▶ **Activity**
Without the pictures, give the records again exactly as they appear.

▶ **Records shown**
◇ ◇ ◇ ◇ ◇
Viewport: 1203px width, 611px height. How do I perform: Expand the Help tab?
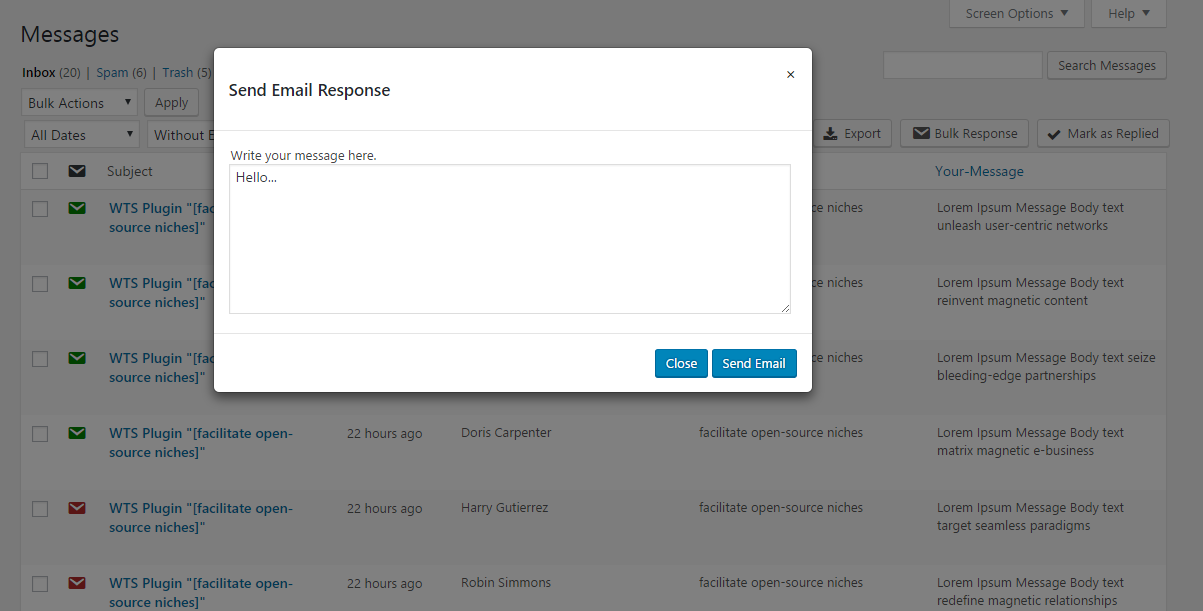click(x=1128, y=14)
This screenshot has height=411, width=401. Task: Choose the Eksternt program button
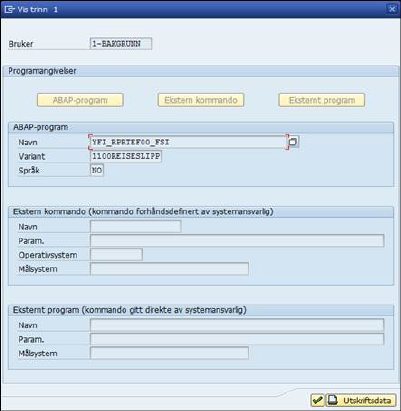[x=322, y=100]
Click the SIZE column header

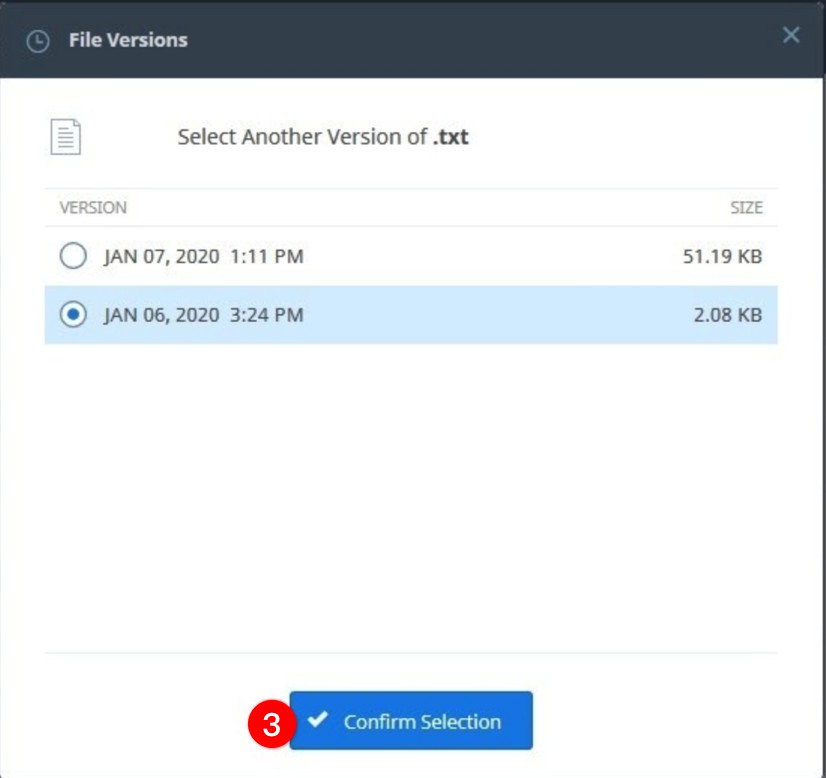(x=746, y=208)
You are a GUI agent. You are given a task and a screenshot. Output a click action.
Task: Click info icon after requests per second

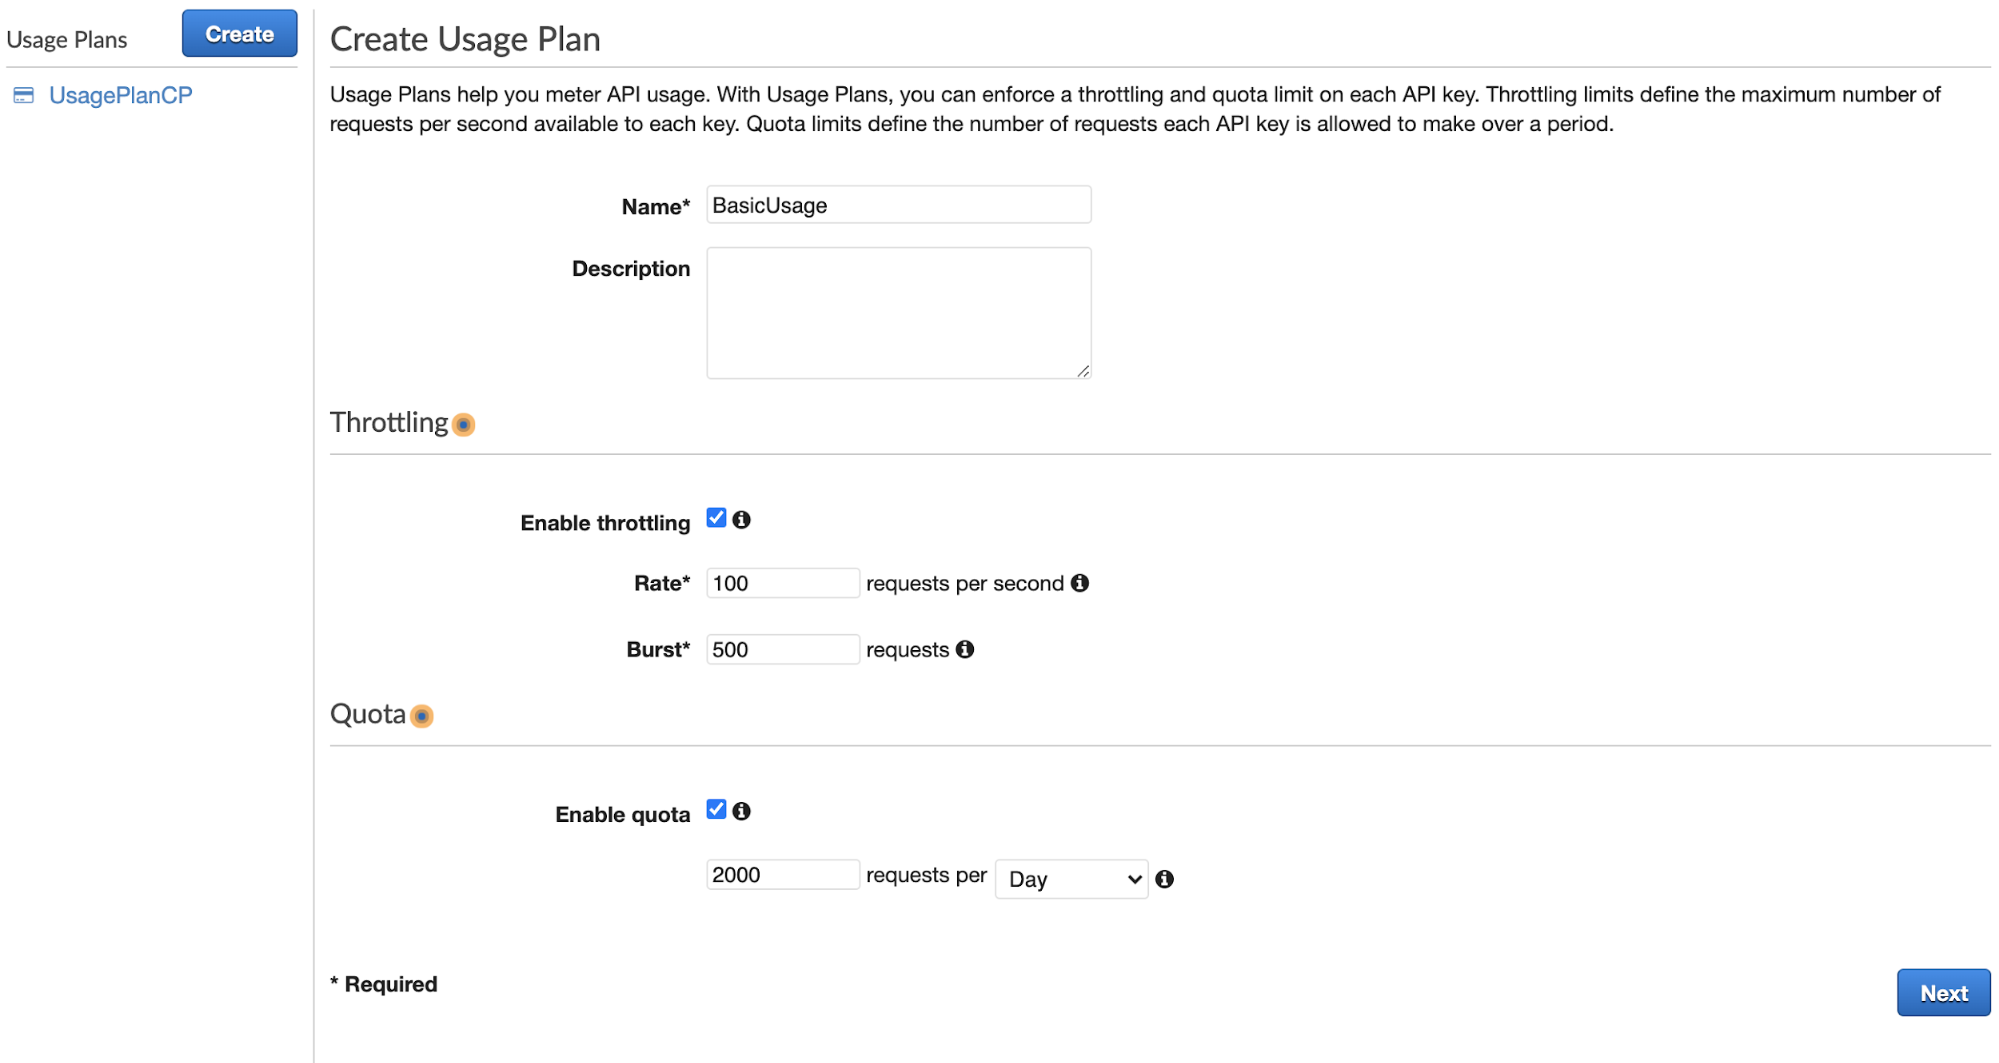(1080, 583)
◇ ◇ ◇ ◇ ◇
▶ **Written answer**
Viewport: 1203px width, 611px height. How do I perform: Expand the Help tab?
click(x=1128, y=14)
This screenshot has height=411, width=401. Task: Choose the Eksternt program button
[x=322, y=100]
Click the SIZE column header

(x=746, y=208)
You are a GUI agent. You are given a task and a screenshot. Output a click action.
Task: Click info icon after requests per second

(1080, 583)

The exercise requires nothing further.